Inmate Behavior Management: Guide to Meeting Basic Needs
Apr. 22, 2014
"Experience has shown that if a jail does not meet the basic human needs of inmates, the inmates will find a way to satisfy their needs in ways that may be unfavorable to the orderly operation of the jail. Understanding what motivates human behavior provides jail administrators with a very useful tool for managing inmates since it helps explain both good inmate behavior and bad. This document not only provides guidance to jail practitioners as they implement this element, but it also provides self-assessment checklists to determine how well the jail is doing in the delivery of basic needs and suggestions for area of improvement. It is our hope that by using these tools corrections professionals will realize the benefits of improved inmate behavior" (p. v).

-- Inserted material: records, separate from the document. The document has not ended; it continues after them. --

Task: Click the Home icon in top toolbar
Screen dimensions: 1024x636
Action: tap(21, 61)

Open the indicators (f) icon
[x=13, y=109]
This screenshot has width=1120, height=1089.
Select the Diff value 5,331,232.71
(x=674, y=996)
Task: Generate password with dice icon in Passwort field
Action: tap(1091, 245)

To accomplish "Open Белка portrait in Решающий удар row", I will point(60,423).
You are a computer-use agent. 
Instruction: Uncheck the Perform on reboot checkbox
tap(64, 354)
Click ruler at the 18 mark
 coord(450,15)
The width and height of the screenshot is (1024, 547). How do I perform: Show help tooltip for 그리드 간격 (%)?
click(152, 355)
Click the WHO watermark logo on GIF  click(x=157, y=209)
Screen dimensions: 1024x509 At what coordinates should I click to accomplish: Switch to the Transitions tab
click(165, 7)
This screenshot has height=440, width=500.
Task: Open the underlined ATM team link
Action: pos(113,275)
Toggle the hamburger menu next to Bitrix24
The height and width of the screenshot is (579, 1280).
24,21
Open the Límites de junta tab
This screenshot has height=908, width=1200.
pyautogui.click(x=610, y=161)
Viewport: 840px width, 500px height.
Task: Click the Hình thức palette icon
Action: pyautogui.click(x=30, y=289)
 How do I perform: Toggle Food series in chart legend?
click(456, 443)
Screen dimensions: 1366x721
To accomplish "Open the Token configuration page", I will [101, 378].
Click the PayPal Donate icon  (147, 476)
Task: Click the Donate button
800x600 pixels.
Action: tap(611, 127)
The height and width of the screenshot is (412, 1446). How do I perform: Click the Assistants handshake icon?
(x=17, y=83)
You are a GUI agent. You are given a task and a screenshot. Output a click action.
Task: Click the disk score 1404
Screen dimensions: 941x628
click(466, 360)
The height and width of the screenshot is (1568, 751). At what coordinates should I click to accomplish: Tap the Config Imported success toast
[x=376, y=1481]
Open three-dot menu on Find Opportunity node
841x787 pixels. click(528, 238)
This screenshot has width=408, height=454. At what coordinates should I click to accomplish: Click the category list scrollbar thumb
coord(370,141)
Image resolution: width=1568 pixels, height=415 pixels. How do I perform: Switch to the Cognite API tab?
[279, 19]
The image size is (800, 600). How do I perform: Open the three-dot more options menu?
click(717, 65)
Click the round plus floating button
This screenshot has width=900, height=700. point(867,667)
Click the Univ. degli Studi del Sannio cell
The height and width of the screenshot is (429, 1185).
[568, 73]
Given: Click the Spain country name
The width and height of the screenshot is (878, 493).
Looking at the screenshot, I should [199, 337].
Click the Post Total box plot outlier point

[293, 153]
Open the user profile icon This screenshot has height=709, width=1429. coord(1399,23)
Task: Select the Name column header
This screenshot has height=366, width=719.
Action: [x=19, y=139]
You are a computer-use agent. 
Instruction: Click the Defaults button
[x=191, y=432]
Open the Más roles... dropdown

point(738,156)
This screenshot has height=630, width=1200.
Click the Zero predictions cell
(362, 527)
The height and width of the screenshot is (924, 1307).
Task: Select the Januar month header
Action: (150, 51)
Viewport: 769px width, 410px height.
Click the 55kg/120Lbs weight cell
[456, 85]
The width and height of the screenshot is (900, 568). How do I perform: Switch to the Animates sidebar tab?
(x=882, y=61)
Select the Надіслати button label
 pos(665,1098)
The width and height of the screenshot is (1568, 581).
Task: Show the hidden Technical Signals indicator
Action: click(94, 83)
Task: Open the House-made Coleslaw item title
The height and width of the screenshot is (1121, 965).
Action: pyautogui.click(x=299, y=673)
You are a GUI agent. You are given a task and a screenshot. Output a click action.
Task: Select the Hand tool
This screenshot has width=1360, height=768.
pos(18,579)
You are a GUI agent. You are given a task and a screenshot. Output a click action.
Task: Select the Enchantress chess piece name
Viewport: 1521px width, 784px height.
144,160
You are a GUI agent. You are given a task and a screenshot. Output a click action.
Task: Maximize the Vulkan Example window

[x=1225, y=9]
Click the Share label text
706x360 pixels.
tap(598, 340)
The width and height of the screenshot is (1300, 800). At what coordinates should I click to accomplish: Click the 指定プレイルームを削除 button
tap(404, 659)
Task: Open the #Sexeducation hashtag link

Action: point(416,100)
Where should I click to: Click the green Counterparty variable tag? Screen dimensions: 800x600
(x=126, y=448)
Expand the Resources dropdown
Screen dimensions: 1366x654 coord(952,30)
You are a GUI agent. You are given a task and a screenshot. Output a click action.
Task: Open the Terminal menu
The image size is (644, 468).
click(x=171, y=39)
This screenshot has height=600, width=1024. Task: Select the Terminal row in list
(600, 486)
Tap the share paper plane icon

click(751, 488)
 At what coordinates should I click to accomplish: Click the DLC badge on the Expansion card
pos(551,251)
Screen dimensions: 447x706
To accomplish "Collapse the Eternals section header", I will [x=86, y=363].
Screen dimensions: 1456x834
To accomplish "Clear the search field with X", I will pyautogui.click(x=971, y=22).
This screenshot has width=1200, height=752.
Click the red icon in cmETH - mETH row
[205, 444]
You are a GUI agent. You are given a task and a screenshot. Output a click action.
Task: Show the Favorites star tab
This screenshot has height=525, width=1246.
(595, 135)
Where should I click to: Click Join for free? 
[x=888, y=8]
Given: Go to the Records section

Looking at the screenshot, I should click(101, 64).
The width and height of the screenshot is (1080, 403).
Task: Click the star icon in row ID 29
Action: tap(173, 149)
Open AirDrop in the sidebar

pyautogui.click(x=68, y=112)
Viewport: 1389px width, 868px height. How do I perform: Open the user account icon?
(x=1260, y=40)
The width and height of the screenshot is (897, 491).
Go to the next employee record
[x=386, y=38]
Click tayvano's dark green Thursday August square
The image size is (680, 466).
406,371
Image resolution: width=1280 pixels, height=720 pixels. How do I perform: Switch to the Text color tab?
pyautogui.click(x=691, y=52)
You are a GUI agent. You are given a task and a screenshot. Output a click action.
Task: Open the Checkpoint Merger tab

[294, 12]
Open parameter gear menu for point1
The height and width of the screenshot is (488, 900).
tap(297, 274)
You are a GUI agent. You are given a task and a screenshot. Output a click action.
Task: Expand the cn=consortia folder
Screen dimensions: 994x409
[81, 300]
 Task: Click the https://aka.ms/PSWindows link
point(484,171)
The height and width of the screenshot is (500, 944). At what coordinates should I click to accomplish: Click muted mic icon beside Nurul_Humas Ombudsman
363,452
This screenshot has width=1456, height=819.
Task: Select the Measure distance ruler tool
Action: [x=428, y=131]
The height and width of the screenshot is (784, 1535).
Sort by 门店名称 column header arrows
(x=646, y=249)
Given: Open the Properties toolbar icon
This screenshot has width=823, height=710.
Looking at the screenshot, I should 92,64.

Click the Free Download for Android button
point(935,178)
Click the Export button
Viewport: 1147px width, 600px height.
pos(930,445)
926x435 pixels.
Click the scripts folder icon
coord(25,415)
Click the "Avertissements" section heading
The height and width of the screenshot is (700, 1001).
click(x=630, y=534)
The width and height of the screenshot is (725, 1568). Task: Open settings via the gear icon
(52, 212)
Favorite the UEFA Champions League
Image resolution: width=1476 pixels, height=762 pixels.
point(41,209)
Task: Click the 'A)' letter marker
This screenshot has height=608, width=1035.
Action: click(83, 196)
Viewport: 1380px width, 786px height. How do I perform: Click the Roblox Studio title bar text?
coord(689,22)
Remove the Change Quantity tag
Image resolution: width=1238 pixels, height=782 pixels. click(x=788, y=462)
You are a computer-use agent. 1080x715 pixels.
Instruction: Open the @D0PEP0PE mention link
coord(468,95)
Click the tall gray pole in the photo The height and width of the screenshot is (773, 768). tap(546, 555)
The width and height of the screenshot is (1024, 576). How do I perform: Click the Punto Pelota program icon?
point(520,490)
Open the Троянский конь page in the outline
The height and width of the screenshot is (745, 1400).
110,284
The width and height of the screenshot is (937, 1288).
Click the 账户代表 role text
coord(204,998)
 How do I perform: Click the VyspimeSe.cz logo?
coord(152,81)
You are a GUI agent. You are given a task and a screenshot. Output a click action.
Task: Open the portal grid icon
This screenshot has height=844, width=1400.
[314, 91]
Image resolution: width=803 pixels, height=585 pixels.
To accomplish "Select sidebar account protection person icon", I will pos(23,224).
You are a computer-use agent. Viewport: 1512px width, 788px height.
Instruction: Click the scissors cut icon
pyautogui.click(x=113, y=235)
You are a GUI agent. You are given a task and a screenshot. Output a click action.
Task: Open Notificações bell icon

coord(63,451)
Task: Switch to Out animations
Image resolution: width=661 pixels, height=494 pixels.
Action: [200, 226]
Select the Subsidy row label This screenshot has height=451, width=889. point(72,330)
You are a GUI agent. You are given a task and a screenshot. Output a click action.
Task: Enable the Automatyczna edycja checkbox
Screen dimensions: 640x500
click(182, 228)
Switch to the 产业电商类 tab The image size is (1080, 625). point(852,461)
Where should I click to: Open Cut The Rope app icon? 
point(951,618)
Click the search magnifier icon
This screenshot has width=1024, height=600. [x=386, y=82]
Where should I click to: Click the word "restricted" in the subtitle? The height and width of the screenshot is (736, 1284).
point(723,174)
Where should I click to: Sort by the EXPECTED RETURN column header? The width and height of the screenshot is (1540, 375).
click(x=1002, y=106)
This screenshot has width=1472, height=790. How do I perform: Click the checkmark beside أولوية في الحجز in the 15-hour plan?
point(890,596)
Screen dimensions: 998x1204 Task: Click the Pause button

Chapters cover: the importance of meeting inmates' basic needs; meeting basic needs and how the concept contributes to inmate behavior management; the role of various jail divisions in meeting inmate needs—security, medical, maintenance, housekeeping, laundry, foods service, inmate programs, training, and administration; the connection between basic needs, inmate misconducts, and grievances; self-assessment of basic need; monitoring implementation; conclusion; and using the resource materials—Incident Spreadsheet, Incident Summary, Grievance Spreadsheet, Self-Assessment regarding Physical Needs, Self-Assessment regarding Safety Needs, Self-Assessment regarding Social Needs, Self-Assessment Results, Inmate Satisfaction Survey, and the Inmate Survey Results.